A bounding box ratio input encodes the relative size of the food within the frame. Without this, the model has no scale reference -- a close-up of a grape and a wide shot of a watermelon could look identical in terms of shape and texture. The bbox_ratio breaks this ambiguity by encoding how much of the image the food occupies.
The model was trained on a combined dataset of 3,125 MFP3D and Nutrition5k dishes with ground-truth weights, evaluated on a held-out set of 760 dishes. It predicts total plate weight in grams. When combined with food classification and a nutrition database, this weight prediction enables per-item calorie estimation: identify the food, look up its caloric density (calories per 100g), multiply by the predicted weight.

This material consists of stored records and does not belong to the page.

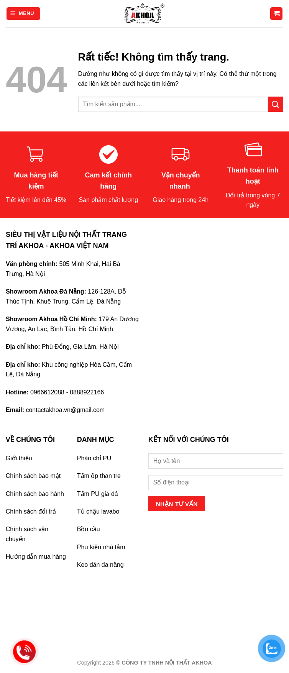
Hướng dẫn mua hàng (36, 556)
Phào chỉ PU (94, 458)
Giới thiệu (19, 458)
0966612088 (47, 392)
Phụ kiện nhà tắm (101, 547)
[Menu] (23, 13)
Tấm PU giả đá (97, 494)
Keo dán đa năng (100, 564)
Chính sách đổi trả (31, 511)
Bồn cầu (88, 529)
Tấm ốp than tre (99, 476)
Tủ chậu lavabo (98, 511)
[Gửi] (275, 104)
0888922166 (87, 392)
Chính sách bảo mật (33, 476)
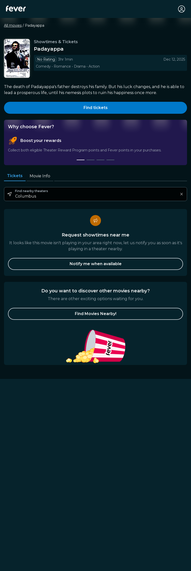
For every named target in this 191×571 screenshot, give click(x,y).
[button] (95, 314)
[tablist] (95, 148)
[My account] (181, 8)
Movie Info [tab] (40, 176)
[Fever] (16, 8)
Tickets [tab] (15, 175)
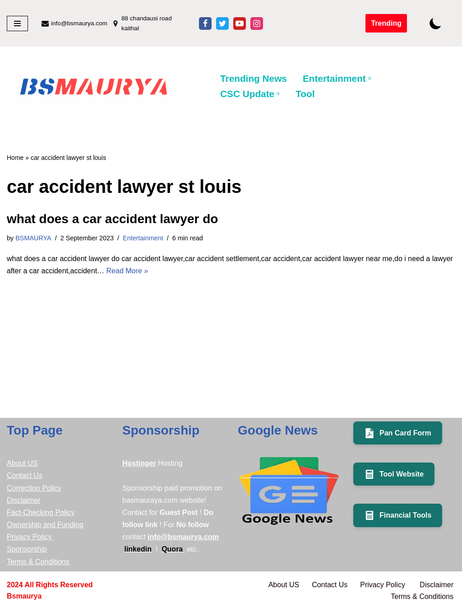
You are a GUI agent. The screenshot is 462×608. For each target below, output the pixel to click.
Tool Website (394, 474)
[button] (369, 78)
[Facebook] (205, 23)
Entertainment (143, 238)
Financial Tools (397, 515)
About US (22, 463)
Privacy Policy (30, 537)
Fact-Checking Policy (40, 512)
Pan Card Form (397, 433)
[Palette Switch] (435, 23)
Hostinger (139, 463)
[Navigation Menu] (17, 23)
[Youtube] (239, 23)
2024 (15, 585)
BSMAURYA (33, 238)
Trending (386, 23)
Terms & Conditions (38, 562)
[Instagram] (256, 23)
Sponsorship (27, 549)
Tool (305, 94)
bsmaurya (24, 596)
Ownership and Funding (45, 524)
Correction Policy (34, 488)
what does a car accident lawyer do (112, 219)
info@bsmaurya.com (79, 23)
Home (15, 157)
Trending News (253, 78)
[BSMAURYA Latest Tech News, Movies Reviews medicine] (94, 88)
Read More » (127, 271)
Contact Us (24, 475)
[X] (222, 23)
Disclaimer (24, 500)
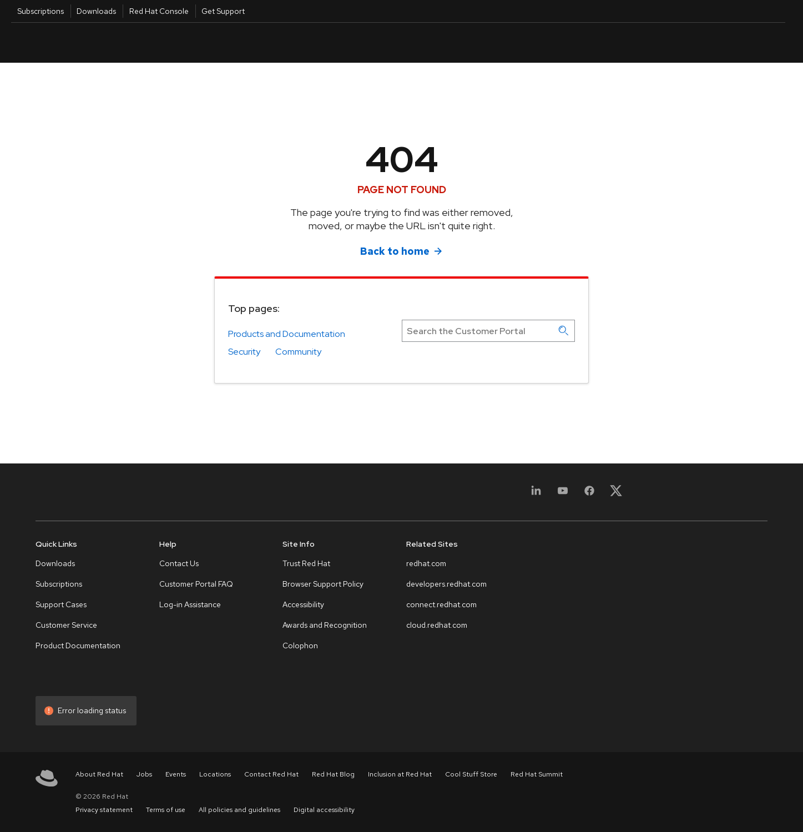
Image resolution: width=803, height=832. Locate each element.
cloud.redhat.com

The model is compact at roughly 200MB, fast enough for real-time inference, and runs comfortably on-device. It processes the fit-to-frame cropped image with masking to isolate the food region from background clutter.
What R10b Taught Us
R10b proved that weight estimation from a single image is a solvable problem. 65.3 gram MAE is precise enough to produce useful calorie estimates when combined with accurate food identification.
More importantly, R10b was the diagnostic tool that revealed where our pipeline was actually failing. Without component isolation testing, we would have blamed the VLM or the weight model for the pipeline's poor performance. Instead, we discovered that the database matching layer -- the simplest component, the one we assumed was "good enough" -- was the catastrophic bottleneck.
Ultimately, the Boba-2B model achieved better end-to-end results (87.7 calorie MAE) by learning to estimate calories directly, bypassing the pipeline entirely. But R10b was instrumental in proving which components worked and which were broken -- diagnostics that led directly to the agent swarm mapping fix and the final direct estimation approach.